Have you heard of Prem Watsa? Even if you haven’t, you’ve probably heard of Warren Buffett.
Mr. Watsa is a Canadian investor and chief executive of Fairfax Financial Holdings Ltd. (TSE: FFH), an investment and insurance company. He’s also known as the “Warren Buffett of the North.”
And lately, in the vein of Mr. Buffett, he has become very interested in the floundering, once-mighty Research in Motion (NASDAQ: RIMM).
Watsa has been on the RIM board since January and is the largest publicly-known shareholder.
RIM, as ex-BlackBerry lovers or diehard fans will be aware, has had a disastrous few years. Unable to innovate or otherwise withstand the assault led by Apple’s (NASDAQ: AAPL) iPhone, RIM stock has slipped a shocking 80 percent in just the past year.
So why has Watsa just increased his company’s share in RIM to just below 10 percent?
Initial analysis suggests that Watsa’s odd move is more of an attempt to reduce the cost of his original investment in RIM than any hope of profits gained via a takeover of the company.
The Chicago Tribune reports:
“He said that he’s looking to average down (his cost) and their investment horizon is normally three to five years—they are not looking for a quick turnaround,” said Sameet Kanade, an analyst at Northern Securities in Toronto.

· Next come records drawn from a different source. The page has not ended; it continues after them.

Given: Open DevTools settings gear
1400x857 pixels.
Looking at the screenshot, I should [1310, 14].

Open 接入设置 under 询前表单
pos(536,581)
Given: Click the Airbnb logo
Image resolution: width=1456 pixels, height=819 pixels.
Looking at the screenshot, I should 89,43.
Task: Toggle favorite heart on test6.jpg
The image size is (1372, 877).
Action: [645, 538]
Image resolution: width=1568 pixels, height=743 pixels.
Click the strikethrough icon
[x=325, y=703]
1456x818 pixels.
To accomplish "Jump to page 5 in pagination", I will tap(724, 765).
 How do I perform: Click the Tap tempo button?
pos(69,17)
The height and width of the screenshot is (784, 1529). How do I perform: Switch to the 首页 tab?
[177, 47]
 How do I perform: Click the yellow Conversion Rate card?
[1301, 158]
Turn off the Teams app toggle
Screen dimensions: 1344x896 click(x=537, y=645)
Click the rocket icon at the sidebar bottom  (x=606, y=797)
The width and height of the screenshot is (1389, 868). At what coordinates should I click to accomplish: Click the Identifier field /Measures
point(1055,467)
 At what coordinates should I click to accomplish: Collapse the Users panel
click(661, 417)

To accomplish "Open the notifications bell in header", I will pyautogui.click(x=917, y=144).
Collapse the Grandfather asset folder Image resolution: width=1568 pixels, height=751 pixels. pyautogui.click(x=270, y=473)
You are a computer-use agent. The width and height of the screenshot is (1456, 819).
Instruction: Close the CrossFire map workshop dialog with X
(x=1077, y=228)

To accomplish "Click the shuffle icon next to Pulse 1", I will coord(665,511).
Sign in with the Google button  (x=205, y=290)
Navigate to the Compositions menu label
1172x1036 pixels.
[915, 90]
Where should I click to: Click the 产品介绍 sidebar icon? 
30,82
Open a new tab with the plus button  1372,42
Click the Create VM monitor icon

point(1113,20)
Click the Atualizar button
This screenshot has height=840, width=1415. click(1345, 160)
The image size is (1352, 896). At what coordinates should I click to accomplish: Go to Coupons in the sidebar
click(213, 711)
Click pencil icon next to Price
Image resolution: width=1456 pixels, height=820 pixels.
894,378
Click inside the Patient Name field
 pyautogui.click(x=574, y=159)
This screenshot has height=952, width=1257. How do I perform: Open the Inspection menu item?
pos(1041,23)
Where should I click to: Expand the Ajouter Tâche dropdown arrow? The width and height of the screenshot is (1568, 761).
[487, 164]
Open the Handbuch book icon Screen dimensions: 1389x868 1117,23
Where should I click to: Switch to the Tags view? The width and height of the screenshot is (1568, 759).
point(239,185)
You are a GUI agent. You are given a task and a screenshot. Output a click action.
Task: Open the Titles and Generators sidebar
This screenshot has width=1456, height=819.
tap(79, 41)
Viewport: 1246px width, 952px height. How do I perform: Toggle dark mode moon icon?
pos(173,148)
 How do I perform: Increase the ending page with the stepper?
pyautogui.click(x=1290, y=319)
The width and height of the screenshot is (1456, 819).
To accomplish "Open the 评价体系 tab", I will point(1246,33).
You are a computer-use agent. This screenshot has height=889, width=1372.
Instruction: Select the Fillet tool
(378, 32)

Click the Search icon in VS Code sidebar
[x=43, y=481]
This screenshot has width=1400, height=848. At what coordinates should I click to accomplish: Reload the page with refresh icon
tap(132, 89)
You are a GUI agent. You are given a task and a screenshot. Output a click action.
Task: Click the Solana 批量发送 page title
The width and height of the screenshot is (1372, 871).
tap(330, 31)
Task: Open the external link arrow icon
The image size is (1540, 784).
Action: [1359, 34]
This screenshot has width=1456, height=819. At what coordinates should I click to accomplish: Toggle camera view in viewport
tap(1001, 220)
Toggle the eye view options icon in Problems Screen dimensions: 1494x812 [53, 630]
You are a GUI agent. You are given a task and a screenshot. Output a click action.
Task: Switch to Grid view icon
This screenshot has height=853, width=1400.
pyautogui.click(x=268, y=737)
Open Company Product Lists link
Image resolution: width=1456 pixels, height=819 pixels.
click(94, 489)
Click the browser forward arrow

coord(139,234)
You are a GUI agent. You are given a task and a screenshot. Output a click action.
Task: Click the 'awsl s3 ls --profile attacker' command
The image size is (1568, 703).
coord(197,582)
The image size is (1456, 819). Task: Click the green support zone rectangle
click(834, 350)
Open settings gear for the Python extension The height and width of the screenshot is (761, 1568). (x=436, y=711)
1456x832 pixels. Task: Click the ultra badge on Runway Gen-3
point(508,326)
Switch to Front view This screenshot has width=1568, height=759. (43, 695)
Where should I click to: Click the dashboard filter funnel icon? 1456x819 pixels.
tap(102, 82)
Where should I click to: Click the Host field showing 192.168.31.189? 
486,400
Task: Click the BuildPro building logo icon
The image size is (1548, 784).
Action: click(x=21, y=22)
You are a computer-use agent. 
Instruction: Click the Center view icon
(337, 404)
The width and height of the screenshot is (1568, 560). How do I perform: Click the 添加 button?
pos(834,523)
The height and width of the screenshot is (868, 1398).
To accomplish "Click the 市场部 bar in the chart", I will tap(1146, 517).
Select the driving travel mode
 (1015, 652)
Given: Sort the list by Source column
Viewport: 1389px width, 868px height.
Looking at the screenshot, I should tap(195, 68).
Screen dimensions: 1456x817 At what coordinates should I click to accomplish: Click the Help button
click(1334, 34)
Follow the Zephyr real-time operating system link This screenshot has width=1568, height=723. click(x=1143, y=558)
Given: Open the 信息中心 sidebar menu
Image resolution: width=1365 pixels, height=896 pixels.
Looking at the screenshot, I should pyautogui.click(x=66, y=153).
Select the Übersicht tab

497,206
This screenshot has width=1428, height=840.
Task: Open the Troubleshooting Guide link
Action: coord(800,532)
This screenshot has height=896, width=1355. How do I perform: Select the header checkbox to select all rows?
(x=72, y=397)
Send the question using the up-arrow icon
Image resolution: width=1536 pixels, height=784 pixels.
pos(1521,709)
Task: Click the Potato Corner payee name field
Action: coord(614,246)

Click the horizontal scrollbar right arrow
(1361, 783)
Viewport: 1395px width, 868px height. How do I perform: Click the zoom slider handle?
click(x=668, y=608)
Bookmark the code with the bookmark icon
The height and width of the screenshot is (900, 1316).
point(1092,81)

RIM has a new device out soon—the Blackberry 10. Guided by new CEO Thorsten Heins, the company has a lot riding on the fate of next year’s product. Watsa’s move comes across as a doubling down on his support of Heins and RIM.
RIM stock rose to C$6.94 on the news. The question is, will it really pay off?
RIM once had share prices of roughly $150. But that was years ago; this year, it saw share prices dip below $7.
As the price kept tumbling, rumors of possible takeovers flew fast. Heins’ move of hiring various banking personnel to review options including partnerships, joint ventures, or even a company sale merely increased speculation.
The fate of RIM is a signal to any once-great company that isn’t innovating enough. At one point, RIM was practically unbeatable in the smartphone sector and BlackBerries were ubiquitous among road warriors and corporate types. RIM had scaled great heights based on its development of email for mobile phones.
But all that changed in the iOS/Android era, and RIM was left far behind. Last month, the company declared its first operating loss in eight years and announced serious job cuts of almost 5,000 positions.
It remains to be seen how Watsa’s strategic move will play out in the longer term.